## Given task
Rewrite the entries below with every "Screen dimensions" replaced by "Display size", leaving all else unchanged.
## Start
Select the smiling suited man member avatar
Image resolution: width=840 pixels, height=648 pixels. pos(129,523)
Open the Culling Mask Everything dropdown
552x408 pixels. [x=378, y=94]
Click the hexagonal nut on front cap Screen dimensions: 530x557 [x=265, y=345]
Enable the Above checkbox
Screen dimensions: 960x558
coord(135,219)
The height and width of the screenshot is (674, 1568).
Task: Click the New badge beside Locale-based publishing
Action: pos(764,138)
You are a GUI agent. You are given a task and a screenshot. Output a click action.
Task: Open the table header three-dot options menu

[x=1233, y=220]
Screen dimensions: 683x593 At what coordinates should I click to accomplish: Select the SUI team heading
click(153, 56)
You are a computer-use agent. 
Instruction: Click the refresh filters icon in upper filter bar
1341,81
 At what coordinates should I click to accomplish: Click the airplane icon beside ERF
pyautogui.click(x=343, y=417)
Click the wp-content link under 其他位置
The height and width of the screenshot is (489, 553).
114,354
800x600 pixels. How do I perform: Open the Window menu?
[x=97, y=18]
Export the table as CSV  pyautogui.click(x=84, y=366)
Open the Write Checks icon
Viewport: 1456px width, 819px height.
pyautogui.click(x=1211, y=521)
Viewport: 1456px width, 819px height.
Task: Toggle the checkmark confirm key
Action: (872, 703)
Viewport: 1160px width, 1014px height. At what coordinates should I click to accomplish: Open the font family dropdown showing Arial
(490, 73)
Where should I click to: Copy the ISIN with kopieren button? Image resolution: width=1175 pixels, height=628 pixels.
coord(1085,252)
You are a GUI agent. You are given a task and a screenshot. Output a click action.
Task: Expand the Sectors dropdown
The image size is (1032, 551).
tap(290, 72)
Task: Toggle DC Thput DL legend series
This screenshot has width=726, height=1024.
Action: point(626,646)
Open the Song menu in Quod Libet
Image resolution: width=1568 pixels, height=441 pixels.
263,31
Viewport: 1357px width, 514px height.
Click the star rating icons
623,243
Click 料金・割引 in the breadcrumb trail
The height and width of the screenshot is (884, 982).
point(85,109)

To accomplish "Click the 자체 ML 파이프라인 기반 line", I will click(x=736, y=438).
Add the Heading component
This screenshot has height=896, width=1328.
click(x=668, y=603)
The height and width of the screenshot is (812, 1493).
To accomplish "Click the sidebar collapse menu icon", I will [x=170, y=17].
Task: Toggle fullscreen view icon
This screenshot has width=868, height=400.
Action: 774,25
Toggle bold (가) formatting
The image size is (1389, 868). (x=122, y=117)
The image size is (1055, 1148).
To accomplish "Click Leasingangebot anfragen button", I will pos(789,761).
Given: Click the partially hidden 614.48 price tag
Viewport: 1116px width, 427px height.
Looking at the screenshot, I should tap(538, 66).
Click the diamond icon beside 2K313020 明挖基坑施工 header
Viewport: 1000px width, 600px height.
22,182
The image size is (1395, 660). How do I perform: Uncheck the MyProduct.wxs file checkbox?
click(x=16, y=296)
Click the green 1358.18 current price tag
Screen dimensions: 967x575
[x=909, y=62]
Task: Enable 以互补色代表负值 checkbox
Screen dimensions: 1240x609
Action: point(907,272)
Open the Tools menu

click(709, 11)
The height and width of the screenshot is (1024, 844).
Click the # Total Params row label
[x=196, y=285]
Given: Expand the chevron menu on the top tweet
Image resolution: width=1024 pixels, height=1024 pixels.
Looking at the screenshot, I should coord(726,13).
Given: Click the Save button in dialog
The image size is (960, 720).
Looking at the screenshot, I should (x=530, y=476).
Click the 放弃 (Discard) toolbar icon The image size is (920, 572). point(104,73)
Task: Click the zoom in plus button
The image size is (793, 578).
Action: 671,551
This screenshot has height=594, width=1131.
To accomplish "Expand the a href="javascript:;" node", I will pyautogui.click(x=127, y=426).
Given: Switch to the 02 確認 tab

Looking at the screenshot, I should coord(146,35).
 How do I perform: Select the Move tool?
## End
## Written answer
Select the smiling suited man member avatar
Image resolution: width=840 pixels, height=648 pixels. pos(129,523)
Open the Culling Mask Everything dropdown
552x408 pixels. [x=378, y=94]
Click the hexagonal nut on front cap Display size: 530x557 [x=265, y=345]
Enable the Above checkbox
Display size: 960x558
coord(135,219)
The height and width of the screenshot is (674, 1568).
Task: Click the New badge beside Locale-based publishing
Action: pos(764,138)
You are a GUI agent. You are given a task and a screenshot. Output a click action.
Task: Open the table header three-dot options menu

[x=1233, y=220]
Display size: 683x593 At what coordinates should I click to accomplish: Select the SUI team heading
click(153, 56)
You are a computer-use agent. 
Instruction: Click the refresh filters icon in upper filter bar
1341,81
 At what coordinates should I click to accomplish: Click the airplane icon beside ERF
pyautogui.click(x=343, y=417)
Click the wp-content link under 其他位置
The height and width of the screenshot is (489, 553).
114,354
800x600 pixels. How do I perform: Open the Window menu?
[x=97, y=18]
Export the table as CSV  pyautogui.click(x=84, y=366)
Open the Write Checks icon
Viewport: 1456px width, 819px height.
pyautogui.click(x=1211, y=521)
Viewport: 1456px width, 819px height.
Task: Toggle the checkmark confirm key
Action: (872, 703)
Viewport: 1160px width, 1014px height. At what coordinates should I click to accomplish: Open the font family dropdown showing Arial
(490, 73)
Where should I click to: Copy the ISIN with kopieren button? Image resolution: width=1175 pixels, height=628 pixels.
coord(1085,252)
You are a GUI agent. You are given a task and a screenshot. Output a click action.
Task: Expand the Sectors dropdown
The image size is (1032, 551).
tap(290, 72)
Task: Toggle DC Thput DL legend series
This screenshot has width=726, height=1024.
Action: point(626,646)
Open the Song menu in Quod Libet
Image resolution: width=1568 pixels, height=441 pixels.
263,31
Viewport: 1357px width, 514px height.
Click the star rating icons
623,243
Click 料金・割引 in the breadcrumb trail
The height and width of the screenshot is (884, 982).
point(85,109)

To accomplish "Click the 자체 ML 파이프라인 기반 line", I will click(x=736, y=438).
Add the Heading component
This screenshot has height=896, width=1328.
click(x=668, y=603)
The height and width of the screenshot is (812, 1493).
To accomplish "Click the sidebar collapse menu icon", I will [x=170, y=17].
Task: Toggle fullscreen view icon
This screenshot has width=868, height=400.
Action: 774,25
Toggle bold (가) formatting
The image size is (1389, 868). (x=122, y=117)
The image size is (1055, 1148).
To accomplish "Click Leasingangebot anfragen button", I will pos(789,761).
Given: Click the partially hidden 614.48 price tag
Viewport: 1116px width, 427px height.
Looking at the screenshot, I should tap(538, 66).
Click the diamond icon beside 2K313020 明挖基坑施工 header
Viewport: 1000px width, 600px height.
22,182
The image size is (1395, 660). How do I perform: Uncheck the MyProduct.wxs file checkbox?
click(x=16, y=296)
Click the green 1358.18 current price tag
Display size: 967x575
[x=909, y=62]
Task: Enable 以互补色代表负值 checkbox
Display size: 1240x609
Action: point(907,272)
Open the Tools menu

click(709, 11)
The height and width of the screenshot is (1024, 844).
Click the # Total Params row label
[x=196, y=285]
Given: Expand the chevron menu on the top tweet
Image resolution: width=1024 pixels, height=1024 pixels.
Looking at the screenshot, I should coord(726,13).
Given: Click the Save button in dialog
The image size is (960, 720).
Looking at the screenshot, I should (x=530, y=476).
Click the 放弃 (Discard) toolbar icon The image size is (920, 572). point(104,73)
Task: Click the zoom in plus button
The image size is (793, 578).
Action: 671,551
This screenshot has height=594, width=1131.
To accomplish "Expand the a href="javascript:;" node", I will pyautogui.click(x=127, y=426).
Given: Switch to the 02 確認 tab

Looking at the screenshot, I should coord(146,35).
 How do I perform: Select the Move tool?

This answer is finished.